Die Gründe für Littering sind komplex und teilweise nur allzu menschlich. Gleichzeitig tritt Littering in bestimmten Situationen und an bestimmten Orten verstärkt auf. Littering ist vielschichtig und lässt sich daher nur mit einem Mix an Maßnahmen lösen. Die unterschiedlichen soziologischen Erklärungsmodelle für Littering sind Grundlage für unterschiedliche Lösungsansätze. 

Es gibt unterschiedliche Erklärungsmodelle für Littering. Bei einigen steht das Individuum im Vordergrund, andere sehen Littering als gemeinschaftlichen Akt, der in bestimmten sozialen Situationen begünstigt wird.

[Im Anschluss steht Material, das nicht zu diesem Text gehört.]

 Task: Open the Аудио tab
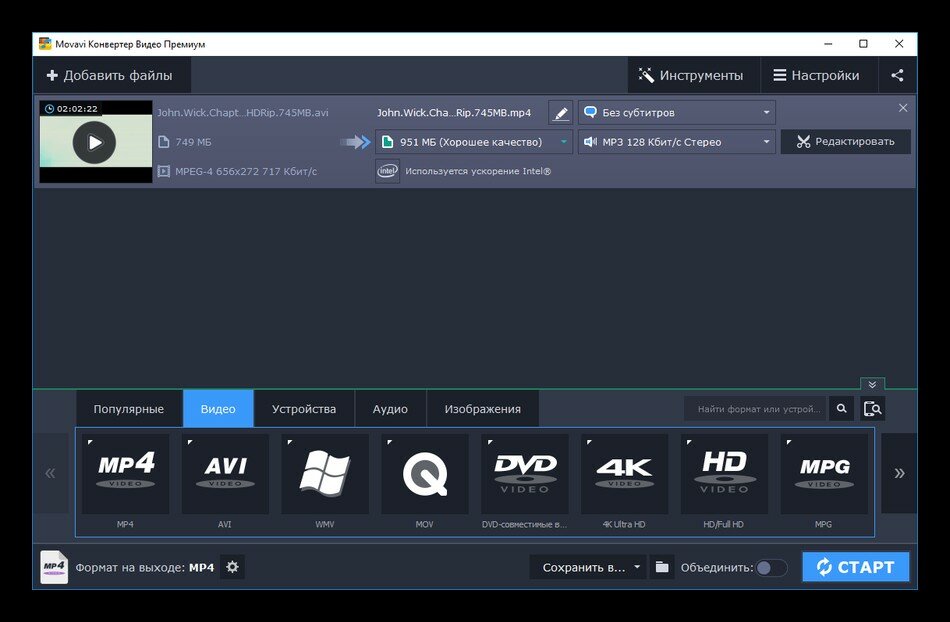(x=390, y=409)
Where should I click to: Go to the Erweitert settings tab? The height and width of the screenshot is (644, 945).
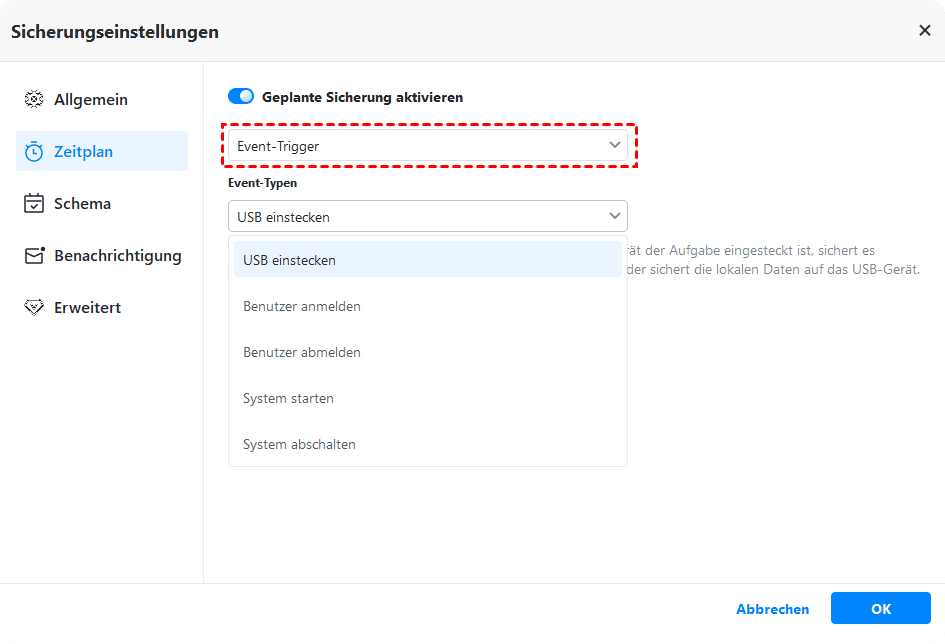point(87,308)
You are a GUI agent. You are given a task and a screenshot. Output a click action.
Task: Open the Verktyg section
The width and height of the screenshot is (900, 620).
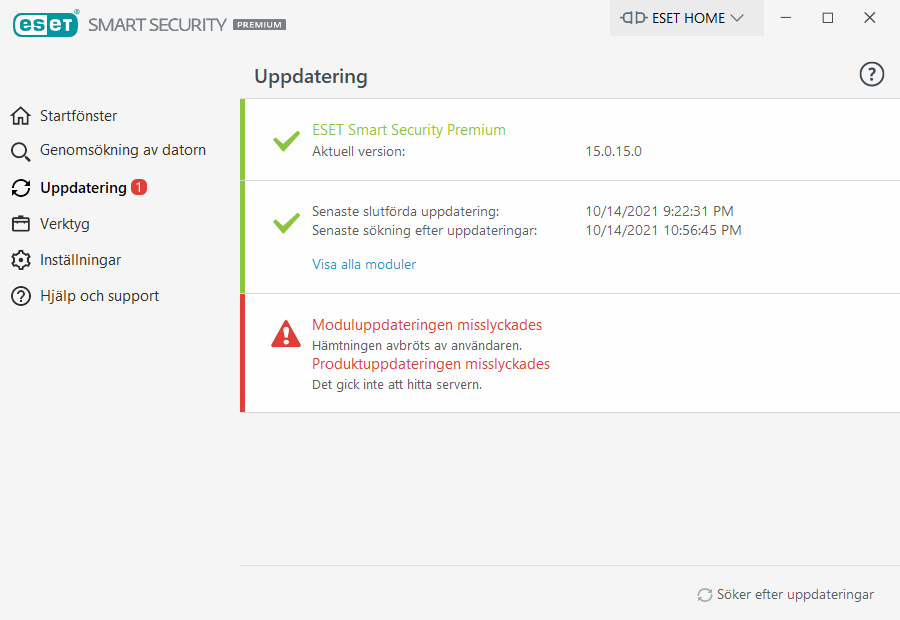(x=64, y=224)
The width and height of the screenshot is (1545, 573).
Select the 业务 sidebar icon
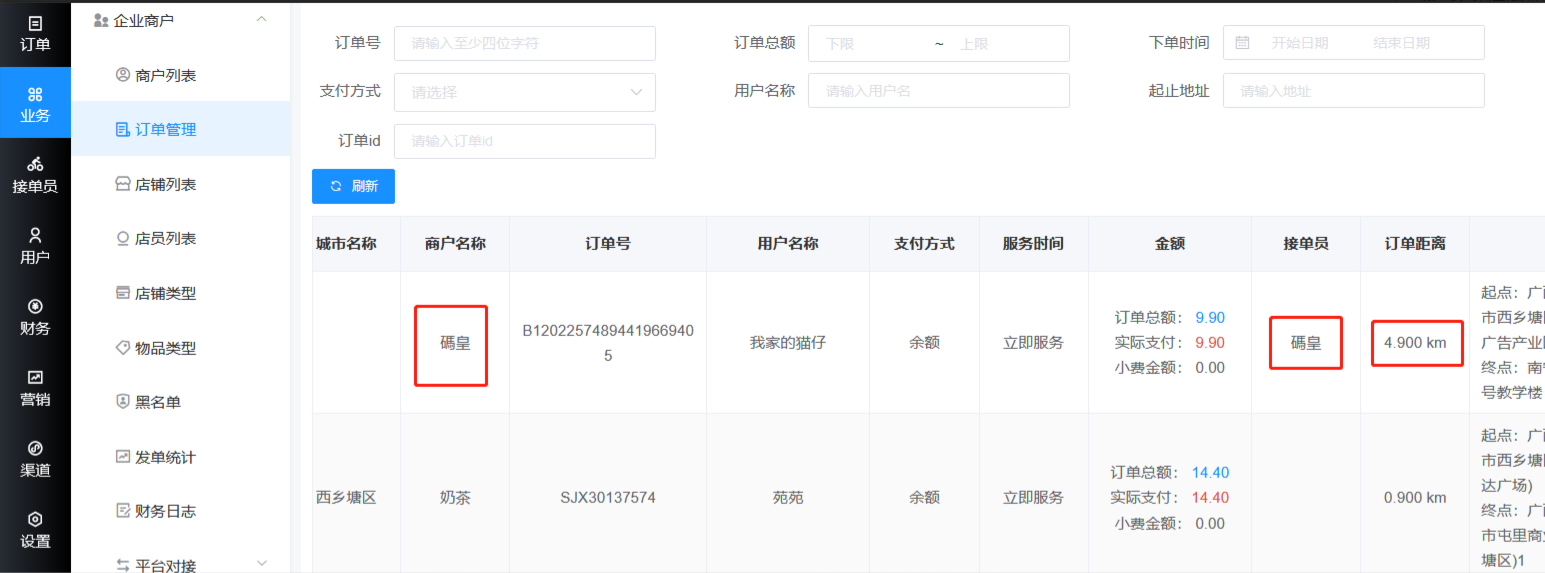35,94
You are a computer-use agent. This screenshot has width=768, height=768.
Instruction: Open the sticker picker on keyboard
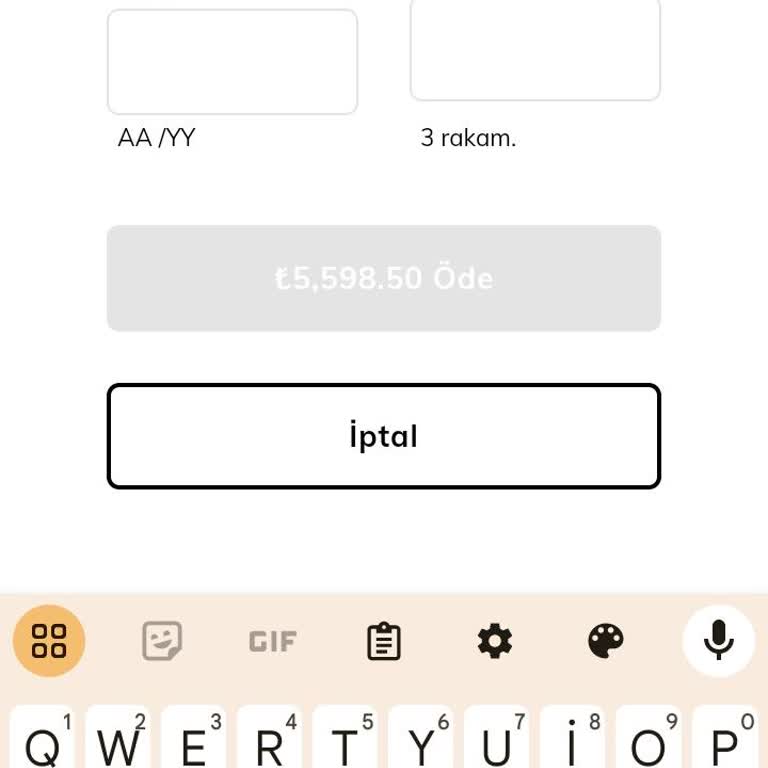162,641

Ein umfangreiches Handbuch zu Littering aus der Schweiz stellt schon 2008 fest: „Littering ist kein Minderheitenproblem, sondern wird von der gesamten Gesellschaft verursacht. Unter normalen Alltagsbedingungen haben weder Alter noch Geschlecht einen entscheidenden Einfluss auf das Litteringverhalten. Es besteht lediglich eine leichte Tendenz, dass Personen zwischen 15 und 25 Jahren etwas häufiger littern als andere Altersgruppen. Es konnte auch gezeigt werden, dass Littering bei Jugendlichen besonders häufig in Gruppen auftritt, während Personen über 25 eher individuell littern.“ Dies deutet darauf hin, dass unterschiedliche Erklärungsmodelle auf unterschiedliche Personen- und Altersgruppen zutreffen.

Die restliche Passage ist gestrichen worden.